Muchas personas en nuestra época viven frustradas porque no dejan que sus deseos más auténticos surjan y florezcan; otros más viven “aplastados” por la demanda constante de éxito, productividad o rendimiento que la sociedad les impone; y por último, hay quienes se estrellan continuamente con la realidad porque no se han dado cuenta de que ciertas cosas simplemente no son posibles en sus condiciones de vida, o no en ese momento, o no de la manera en que la que las están buscando.
¿Cómo encontrar el equilibrio? ¿Existe un punto en donde el ser humano realice su deseo de tal modo que se sienta pleno personalmente, valorado socialmente y satisfecho en la medida de sus circunstancias?

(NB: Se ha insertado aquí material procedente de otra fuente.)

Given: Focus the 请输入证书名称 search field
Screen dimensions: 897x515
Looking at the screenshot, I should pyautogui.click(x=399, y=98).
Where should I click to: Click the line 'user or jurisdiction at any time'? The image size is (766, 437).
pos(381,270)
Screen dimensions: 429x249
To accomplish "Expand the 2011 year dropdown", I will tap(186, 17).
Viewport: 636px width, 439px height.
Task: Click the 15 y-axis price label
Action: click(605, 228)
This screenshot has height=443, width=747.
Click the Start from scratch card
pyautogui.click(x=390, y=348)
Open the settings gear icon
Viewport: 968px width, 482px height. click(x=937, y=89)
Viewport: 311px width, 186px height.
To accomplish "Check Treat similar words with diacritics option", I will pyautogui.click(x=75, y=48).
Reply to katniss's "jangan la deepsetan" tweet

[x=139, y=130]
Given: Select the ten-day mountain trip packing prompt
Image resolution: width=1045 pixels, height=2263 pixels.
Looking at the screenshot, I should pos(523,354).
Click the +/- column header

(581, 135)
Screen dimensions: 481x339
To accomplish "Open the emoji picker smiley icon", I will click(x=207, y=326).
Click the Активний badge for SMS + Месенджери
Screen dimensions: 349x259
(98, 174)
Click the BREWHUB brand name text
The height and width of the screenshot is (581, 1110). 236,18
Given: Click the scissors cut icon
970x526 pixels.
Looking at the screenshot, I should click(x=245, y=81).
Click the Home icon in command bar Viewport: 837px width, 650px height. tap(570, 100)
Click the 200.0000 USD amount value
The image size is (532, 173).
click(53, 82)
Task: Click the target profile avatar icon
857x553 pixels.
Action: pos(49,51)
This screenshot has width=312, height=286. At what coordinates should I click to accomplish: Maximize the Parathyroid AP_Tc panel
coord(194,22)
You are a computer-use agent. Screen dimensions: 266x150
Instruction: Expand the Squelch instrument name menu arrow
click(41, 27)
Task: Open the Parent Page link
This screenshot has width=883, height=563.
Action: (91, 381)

La pregunta quizá no es sencilla, pero la respuesta sí lo es. En breve, dicho punto de equilibrio sí existe. Sí es posible alcanzar ese estado de la existencia al que a veces se le llama “realización” propia, una palabra que evoca esa puesta en marcha del potencial personal bajo la orientación pura y simple del deseo. ¿Pero cómo? El método, en efecto, es el quid de este asunto. El equilibrio existe, ¿pero cómo encontrarlo?
En El miedo a la libertad (1941), el psicólogo Erich Fromm ofreció una valiosa lección al respecto y, especialmente, una argumentación de por qué en el fondo la llamada realización del yo no es otra cosa más que la consecución de la libertad.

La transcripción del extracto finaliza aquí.